[What to work on]
**a)** Decide whether each statement agrees with the Belvedere Management article, and support each yes or no with the deciding words of the article, quoted exactly: (i) Belvedere operates from Mauritius, Guernsey, the Cayman Islands and South Africa. (ii) The Cayman Islands Monetary Authority is managing the administration of the two Mauritius funds. (iii) Offshore Alert's allegations against the group have been proven.
**b)** Continue the Belvedere Management article from the end of its last sentence.

[Text provided]
Belvedere Management
- Industry: Financial services
- Headquarters: Mauritius
- Key people: David Dawson Cosgrove Kenneth Maillard;
- Website: www.belvederemgt.com

= Belvedere Management =

Financial services group

Belvedere Management is a financial services group based in Mauritius that claims to have $16 billion of assets under administration. In March 2015, Offshore Alert described the group as a Ponzi scheme and it is currently under investigation by regulators in South Africa, Mauritius and Guernsey. The allegations remain unproven.

==Activities==
Belvedere is reported to run 125 hedge funds and has interests in fund administration, life insurance, stock broking, and investment management. It operates from Mauritius, Guernsey, the Cayman Islands and South Africa and claims to have $16 billion of assets under administration. The group is managed by Irish businessman David Cosgrove, Mauritian accountant Kenneth Maillard, and South African fund manager Cobus Kellermann.

==Fund suspensions==
In October 2014, The Mauritius Financial Services Commission placed two funds run by Belvedere as protected cell companies, Lancelot Global PCC and The Four Elements PCC, in administration meaning that they are prohibited from accepting new business. Among the companies affected by the suspension of the Four Elements fund has been Apollo Multi-Asset Management in the United Kingdom who have written to their investors to advise them that they are unable to withdraw money from its Mauritius domiciled £5.81 million Four Elements Apollo fund. The administration is being managed by PricewaterhouseCoopers. On 1 June 2015, the Cayman Islands Monetary Authority announced that Belvedere entity Brighton SPC had been placed in Controllership following a forensic examination of the fund by accountants. The controllers now have complete authority over the fund in order to protect the interests of investors and creditors. In March 2015 the publication Offshore Alert accused the group of being a Ponzi scheme that is currently under investigation by regulators in South Africa, Mauritius and Guernsey.

[Supplied records]

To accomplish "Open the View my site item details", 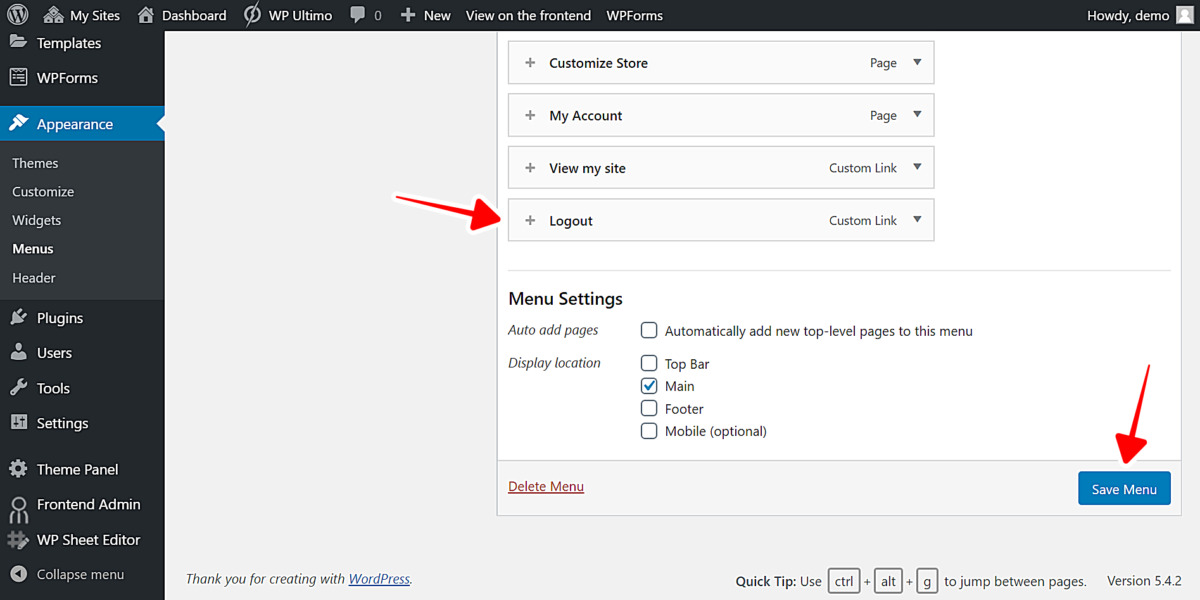I will point(917,168).
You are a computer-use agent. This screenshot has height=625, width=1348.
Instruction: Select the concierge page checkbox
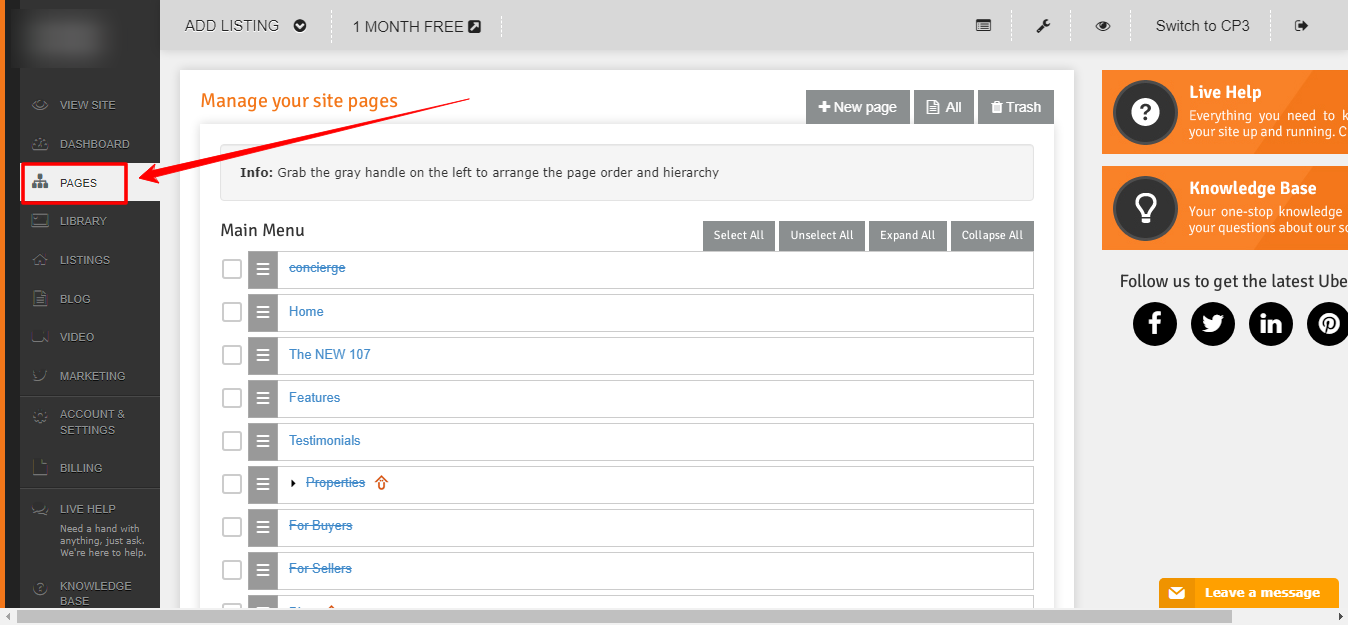(232, 269)
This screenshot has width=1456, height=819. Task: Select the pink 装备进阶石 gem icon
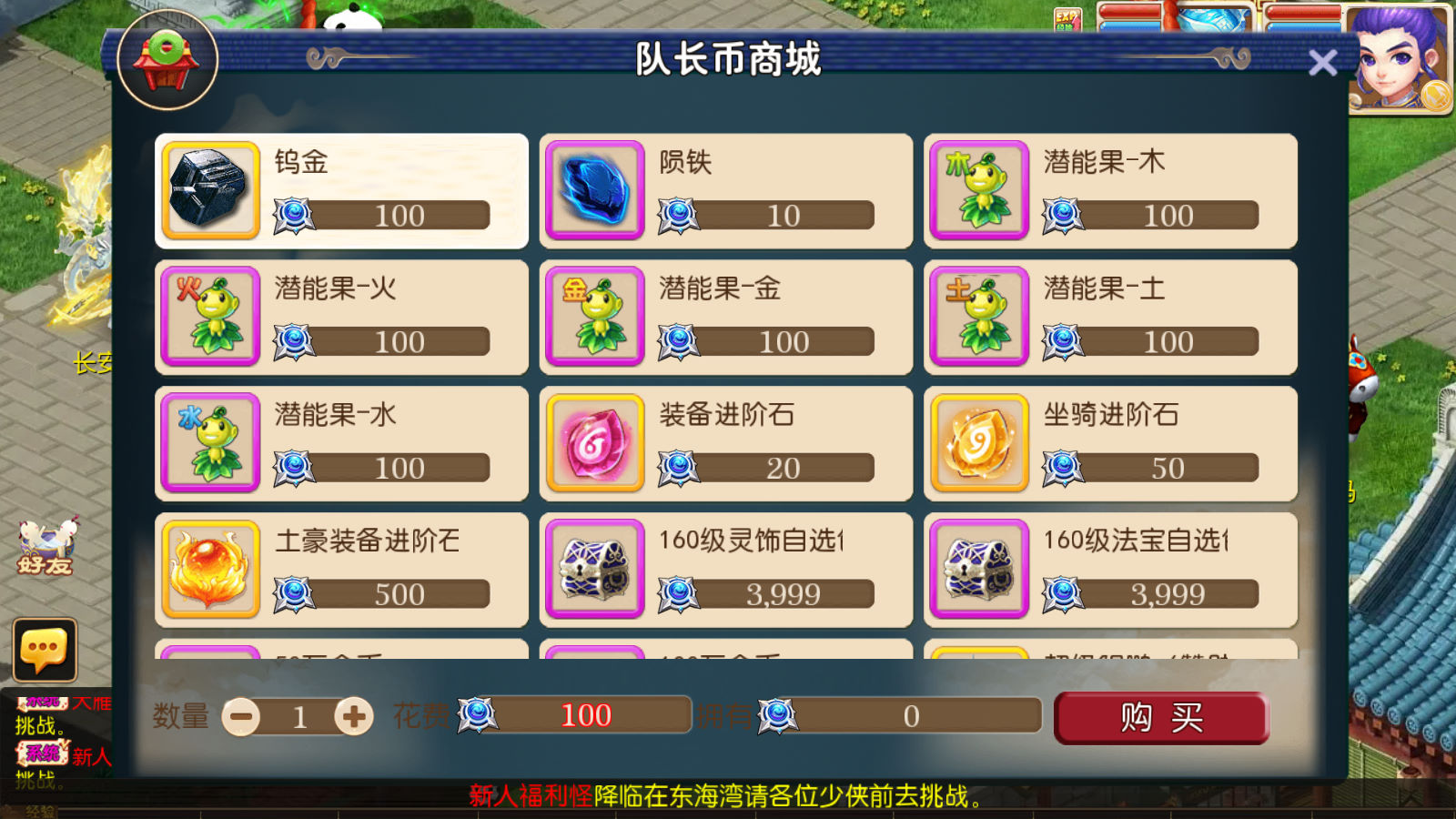point(595,443)
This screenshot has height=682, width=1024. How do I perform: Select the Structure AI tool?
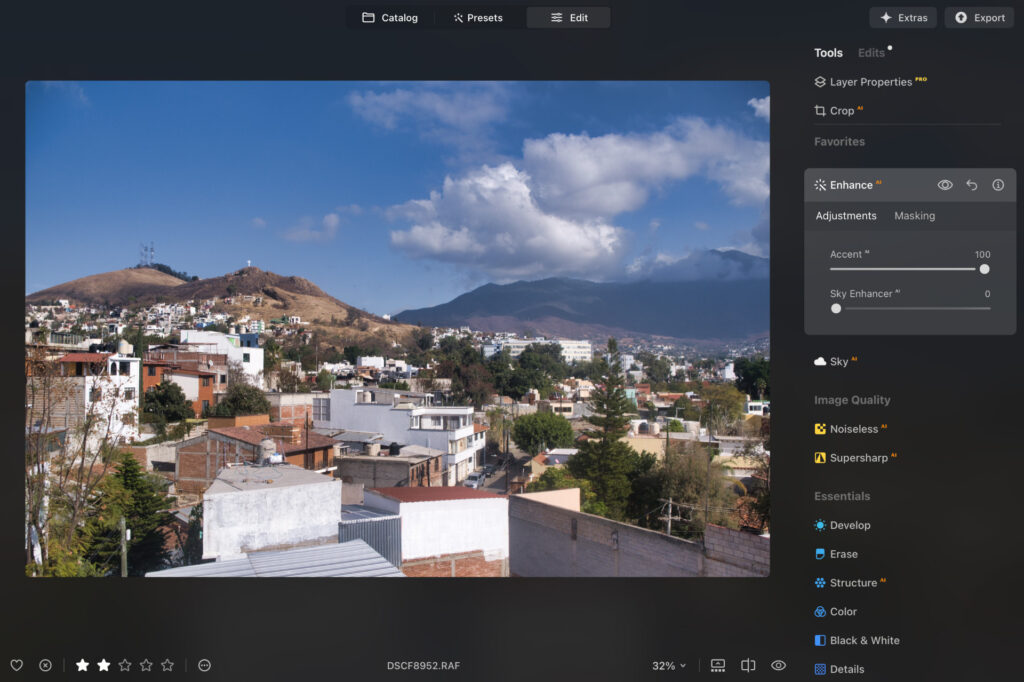click(857, 582)
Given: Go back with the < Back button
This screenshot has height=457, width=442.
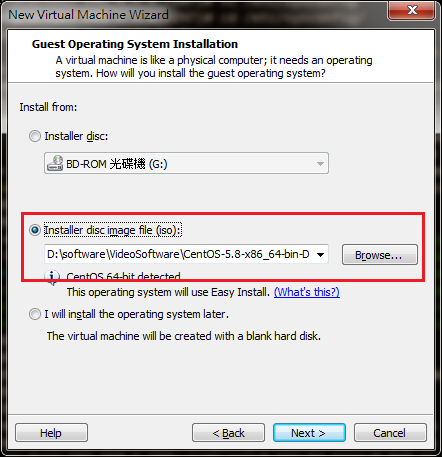Looking at the screenshot, I should tap(228, 433).
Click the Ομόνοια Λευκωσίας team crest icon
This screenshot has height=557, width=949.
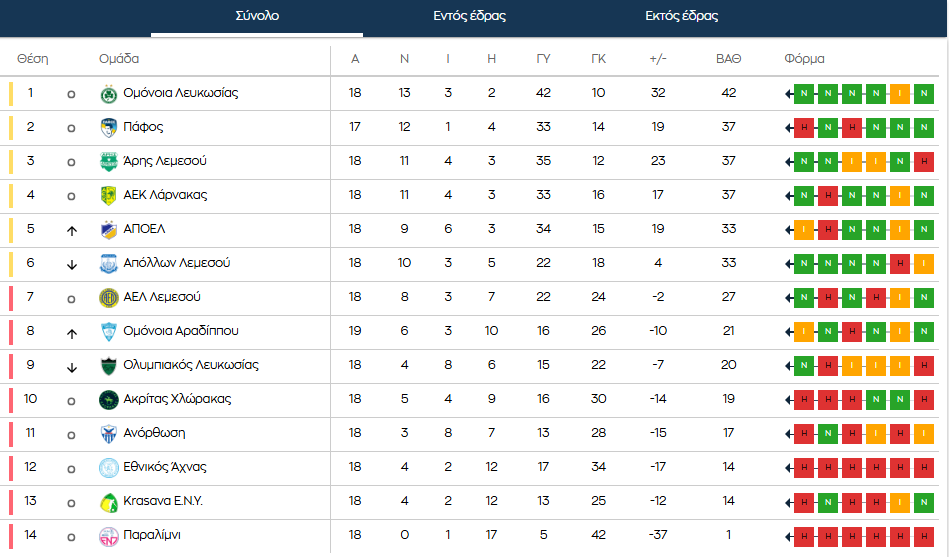(x=108, y=94)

[Answers to the exercise]
**a)**
(i) Yes: "It operates from Mauritius, Guernsey, the Cayman Islands and South Africa"
(ii) No: "The administration is being managed by PricewaterhouseCoopers."
(iii) No: "The allegations remain unproven."

**b)**
==Components==

Some of the entities in the group are:
===Guernsey===
- Lancelot Management Limited – A Guernsey regulated collective investment scheme manager.

===Jersey===
- Belvedere Management and Investment Limited

===Mauritius===
- Belvedere Fund Manager Limited – Fund manager to the Theseus Property Fund Limited.
- Belvedere Life Limited, PCC – A life insurance company.
- Belvedere Management Limited (licensed by the Mauritius Financial Services Commission)
- E-portfolio Solutions Limited - Electronic trading of mutual funds and shares.
- RDL Management Limited – A collective investment manager.
- Teleraka Investments Limited – An investment advisor to cells of the Universal Mutual Fund, a Guernsey regulated ICC.
- Theseus Property Fund Limited – A property fund which invests in Mauritius real estate.